Exercise - How many lines of the data contain the string "agent"? Write the number and nothing more.

---- Records supplied

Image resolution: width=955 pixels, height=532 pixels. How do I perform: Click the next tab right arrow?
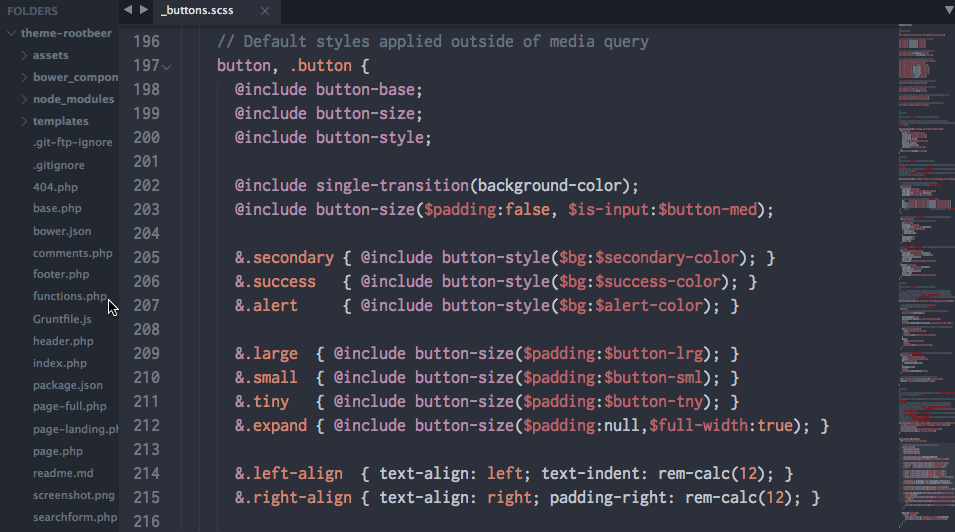pos(144,10)
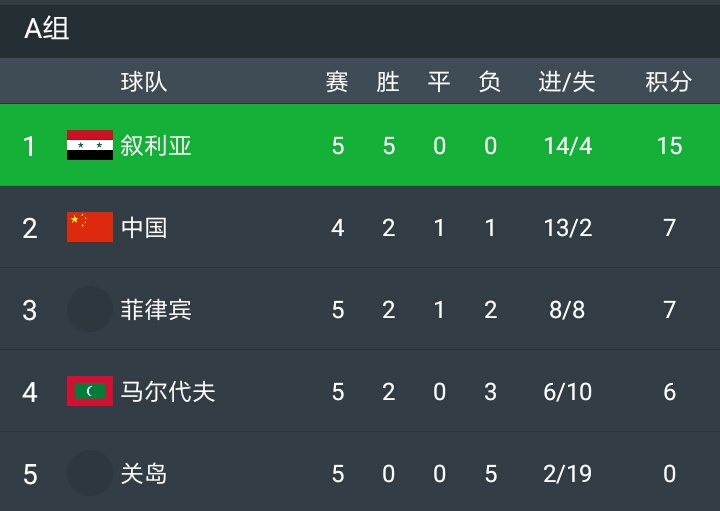Screen dimensions: 720x511
Task: Click the 胜 column header
Action: point(388,82)
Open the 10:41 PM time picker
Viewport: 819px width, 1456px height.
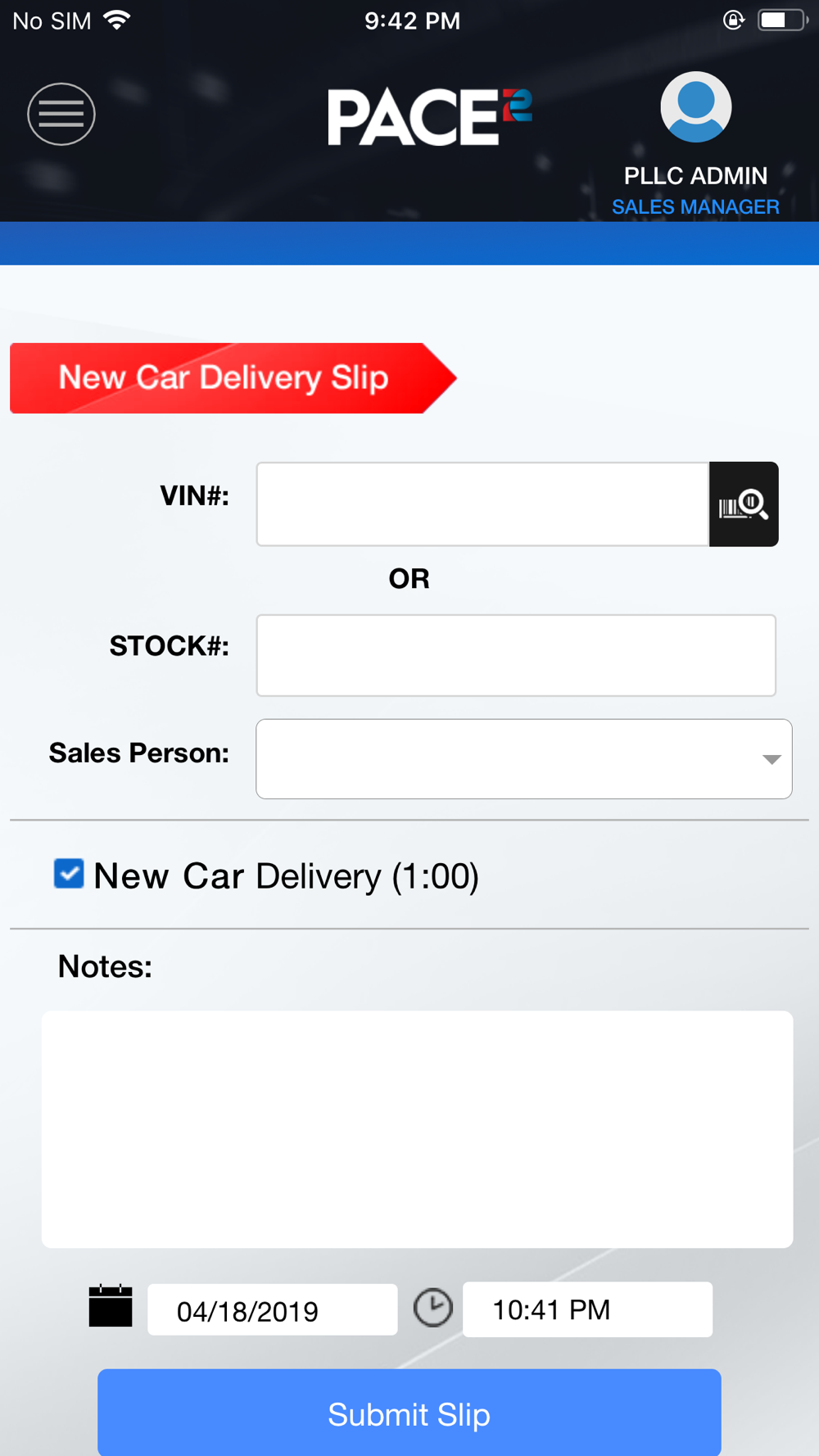587,1309
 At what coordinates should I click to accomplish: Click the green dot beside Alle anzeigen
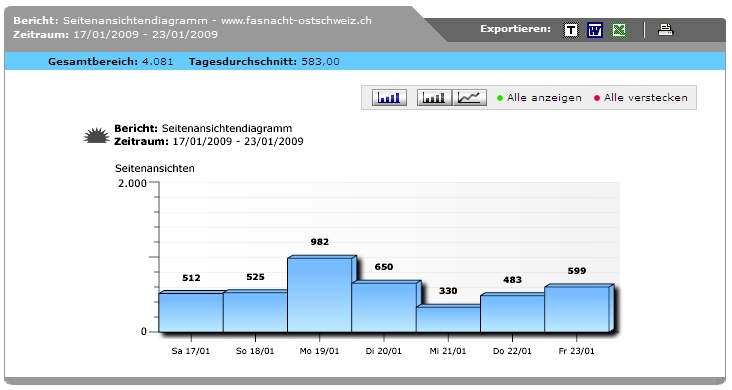click(500, 98)
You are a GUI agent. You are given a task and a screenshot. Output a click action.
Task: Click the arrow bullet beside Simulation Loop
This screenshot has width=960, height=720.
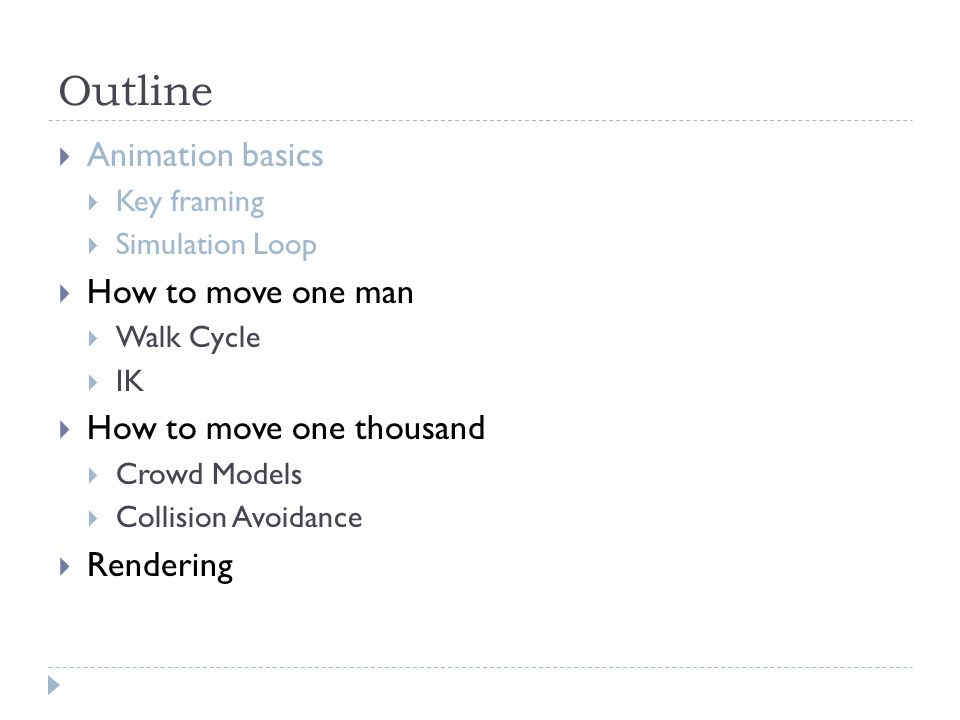click(93, 246)
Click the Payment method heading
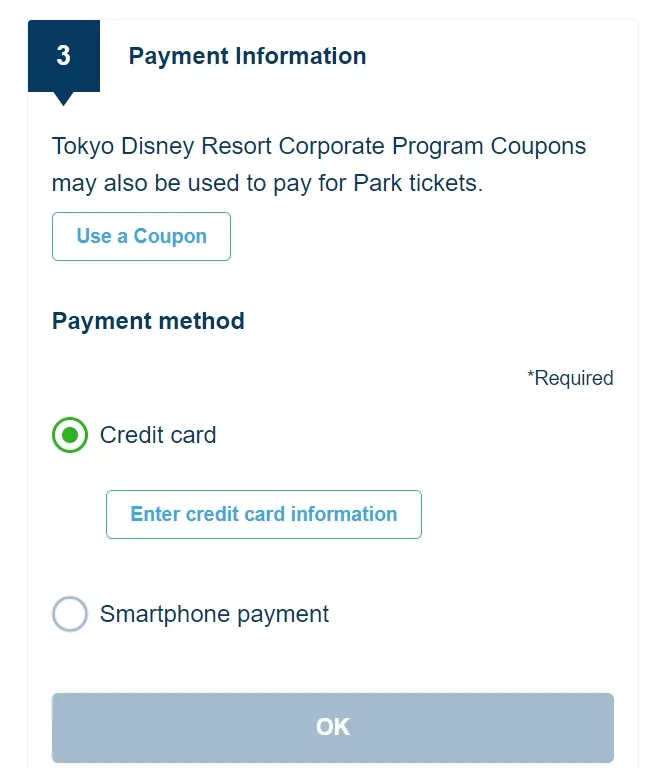 (148, 321)
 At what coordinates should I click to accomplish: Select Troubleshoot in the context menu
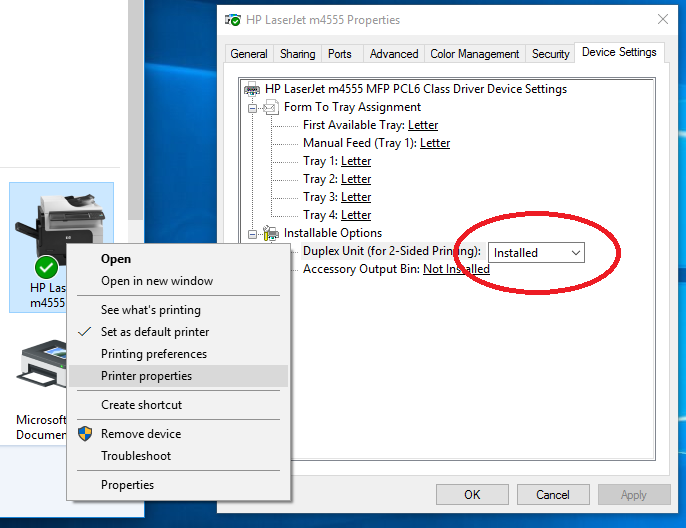[136, 456]
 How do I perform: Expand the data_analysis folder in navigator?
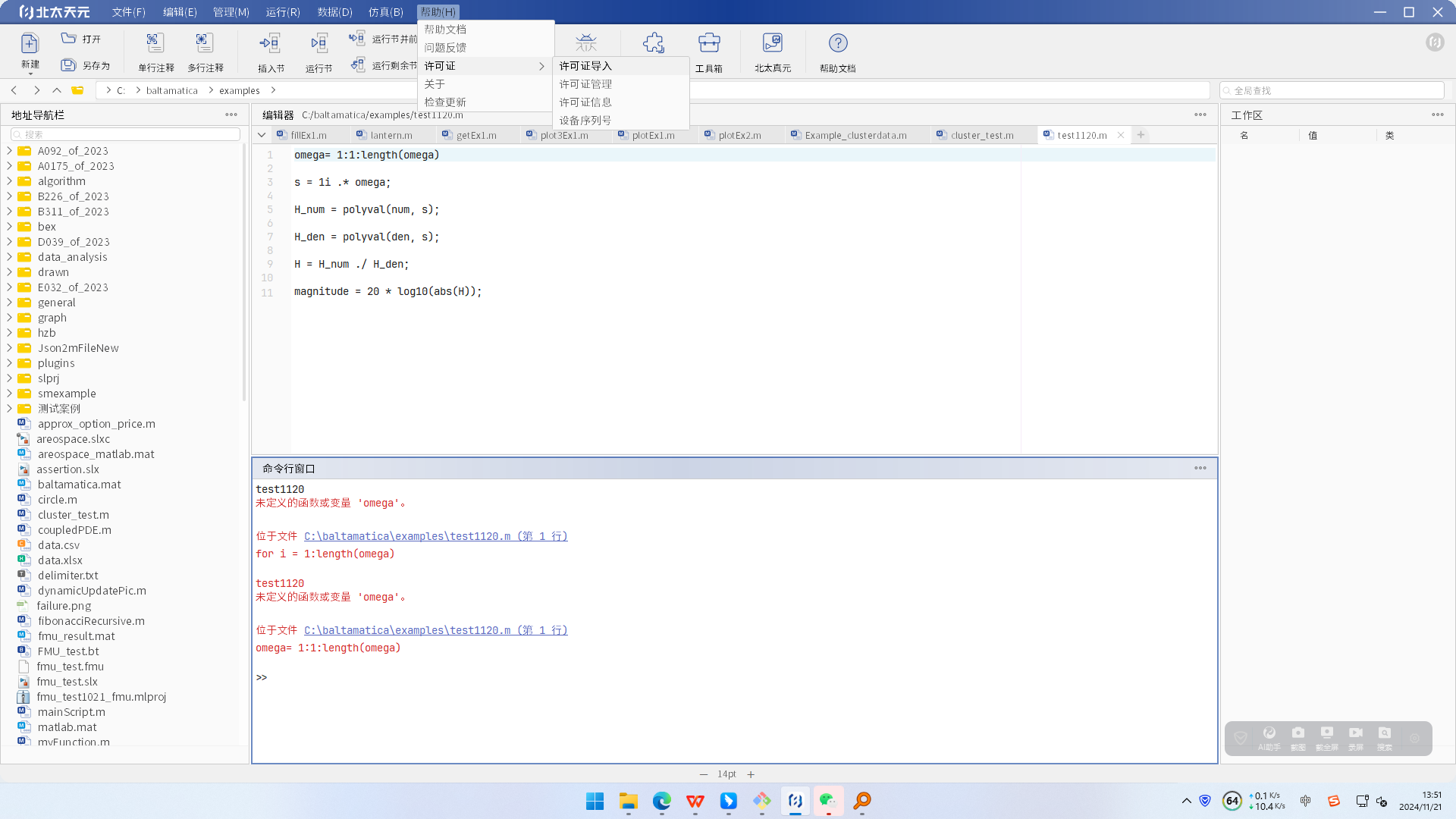click(x=9, y=257)
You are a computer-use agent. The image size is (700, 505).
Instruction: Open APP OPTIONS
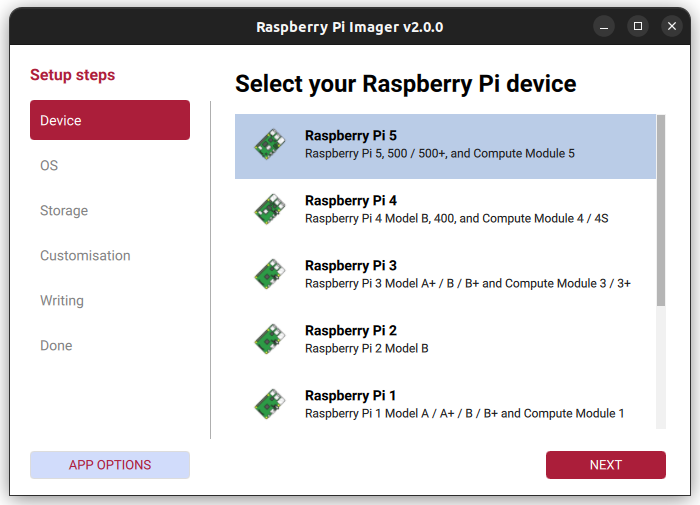point(110,465)
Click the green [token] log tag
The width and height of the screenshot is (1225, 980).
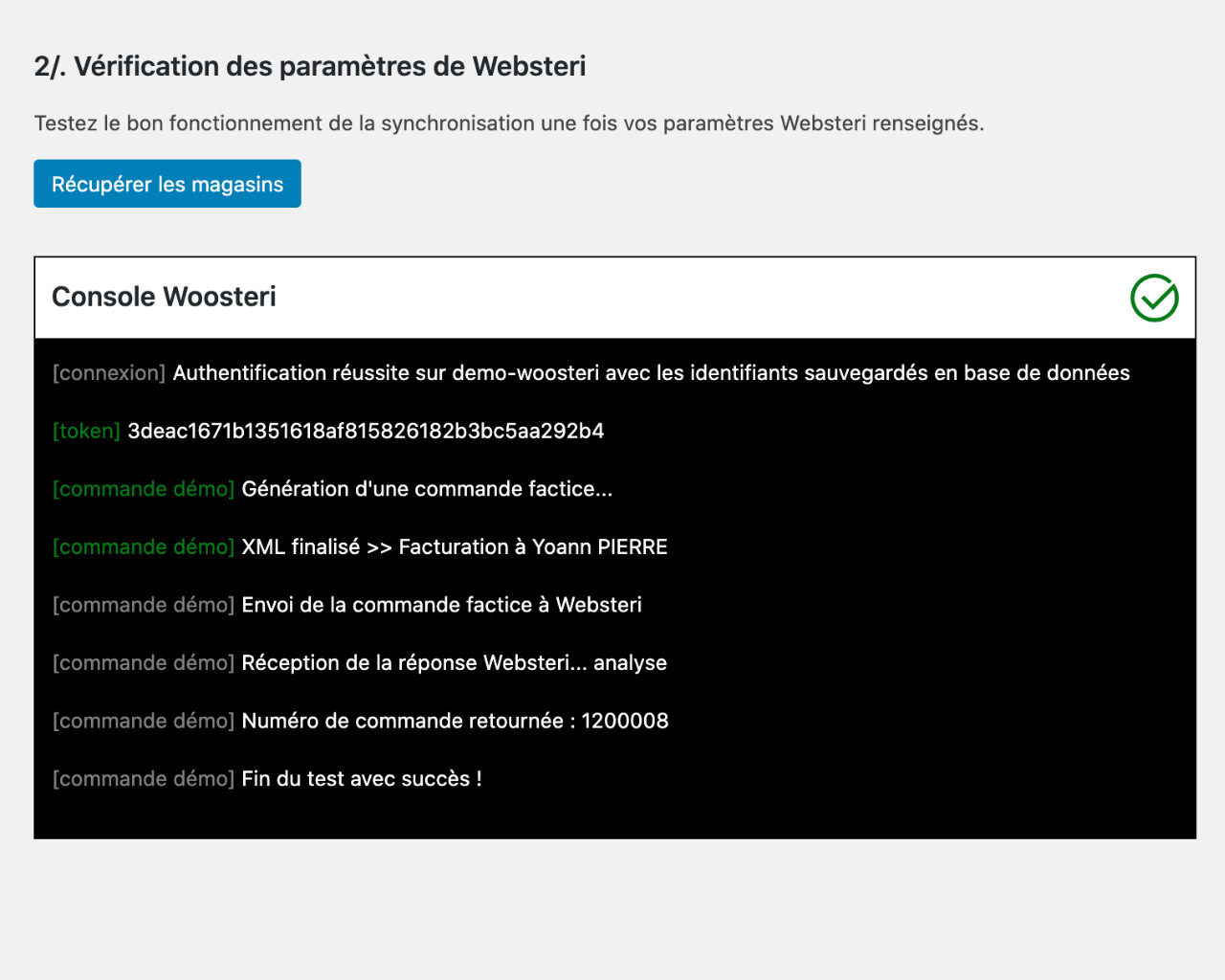[x=86, y=431]
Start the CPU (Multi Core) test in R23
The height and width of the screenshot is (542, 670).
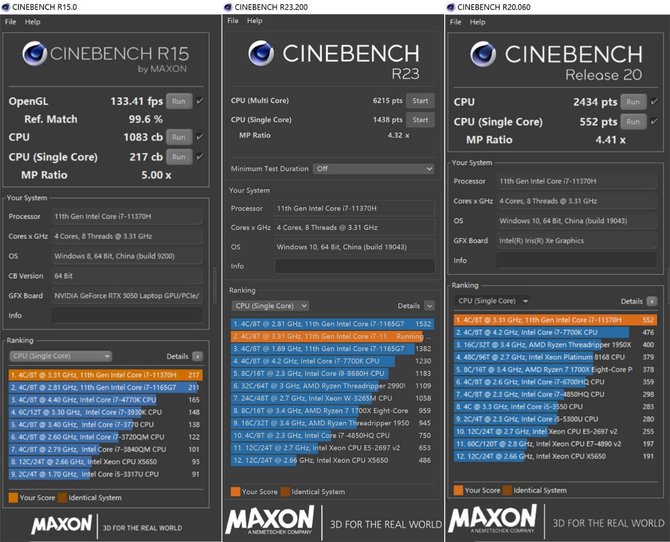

--------

Solution below - 2